Kosovo pupils found their classrooms empty of teachers on the first day of new school year, after the teachers’ union acted on warnings to strike to force the government to increase their salaries.
The school strike adds to another strike which started last week by administrative workers in many central and local institutions.
Minister of Finance Hekuran Murati told media on Wednesday that public workers, including teachers, who are striking, will not be compensated from the budget for the time they are not at work.
While visiting a striking kindergarden in Pristina on Thursday, the head of the teachers’ union, Rrahman Jasharaj, said they had filed a lawsuit against Murati and insisted that the strike will continue.
While the government has drafted a law on public workers which, according to experts, envisages an increase of 75 to 135 euros in teachers’ salaries, the union wants an extra 100 euros a month in salaries until the law is approved and enters into force.
“We have exhausted all possibilities for a dialogue with the government. We have sent also a mediator … Let’s wish and pray that [Albin] Kurti’s government will start a dialogue without threats,” Jasharaj said. “We will not step back. The strike will end when you say so, when the government resolves our requests,” he added.
Speaking about the strike, Prime Minister Kurti told media on Thursday that new law will address teachers’ concerns about salaries. “I hope the education process will continue. It’s not easy to compensate lost days,” Kurti said.

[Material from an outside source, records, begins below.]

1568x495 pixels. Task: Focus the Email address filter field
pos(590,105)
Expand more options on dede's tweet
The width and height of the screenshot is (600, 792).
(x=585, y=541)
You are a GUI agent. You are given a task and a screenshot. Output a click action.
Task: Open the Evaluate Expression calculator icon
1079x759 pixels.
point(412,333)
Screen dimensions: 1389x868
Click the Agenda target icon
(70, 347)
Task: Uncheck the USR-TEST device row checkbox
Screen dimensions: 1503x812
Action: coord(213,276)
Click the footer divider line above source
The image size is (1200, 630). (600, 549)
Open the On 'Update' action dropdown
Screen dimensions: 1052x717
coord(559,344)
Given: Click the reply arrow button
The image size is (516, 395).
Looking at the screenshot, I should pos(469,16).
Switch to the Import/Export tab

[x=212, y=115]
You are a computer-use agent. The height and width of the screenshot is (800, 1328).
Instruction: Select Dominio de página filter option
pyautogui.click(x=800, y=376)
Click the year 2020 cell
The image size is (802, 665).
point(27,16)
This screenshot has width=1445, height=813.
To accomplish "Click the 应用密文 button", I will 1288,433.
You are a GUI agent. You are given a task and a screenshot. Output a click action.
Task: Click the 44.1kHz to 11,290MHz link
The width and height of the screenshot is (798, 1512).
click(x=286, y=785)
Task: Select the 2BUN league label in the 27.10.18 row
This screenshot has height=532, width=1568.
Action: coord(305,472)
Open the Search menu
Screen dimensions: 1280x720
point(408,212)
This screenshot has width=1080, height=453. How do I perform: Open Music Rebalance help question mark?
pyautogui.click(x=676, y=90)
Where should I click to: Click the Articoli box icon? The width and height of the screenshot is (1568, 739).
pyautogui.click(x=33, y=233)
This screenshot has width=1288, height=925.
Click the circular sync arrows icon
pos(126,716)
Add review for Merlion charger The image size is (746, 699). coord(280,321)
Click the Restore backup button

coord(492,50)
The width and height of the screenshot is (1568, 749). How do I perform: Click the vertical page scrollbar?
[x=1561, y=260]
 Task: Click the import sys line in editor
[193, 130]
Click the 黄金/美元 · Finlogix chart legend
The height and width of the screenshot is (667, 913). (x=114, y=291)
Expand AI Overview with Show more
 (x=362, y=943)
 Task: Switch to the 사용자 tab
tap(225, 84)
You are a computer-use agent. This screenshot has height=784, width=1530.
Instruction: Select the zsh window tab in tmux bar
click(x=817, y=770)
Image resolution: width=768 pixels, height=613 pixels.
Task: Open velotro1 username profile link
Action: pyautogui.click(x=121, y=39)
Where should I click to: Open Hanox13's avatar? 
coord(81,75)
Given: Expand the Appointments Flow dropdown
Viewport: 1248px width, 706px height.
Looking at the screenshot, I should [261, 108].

“The law on salaries will be subjected to public discussion next week. The coefficient for teachers is better than ever it was in the past,” he added.
In neighbouring North Macedonia, there have also been some warnings of strikes but earlier this summer the government signed a deal with unions that envisaged a 15-per-cent pay rise for education employees.
The school year has started regularly in Serbia too, while in Montenegro and Albania it starts on September 5 and 18 respectively.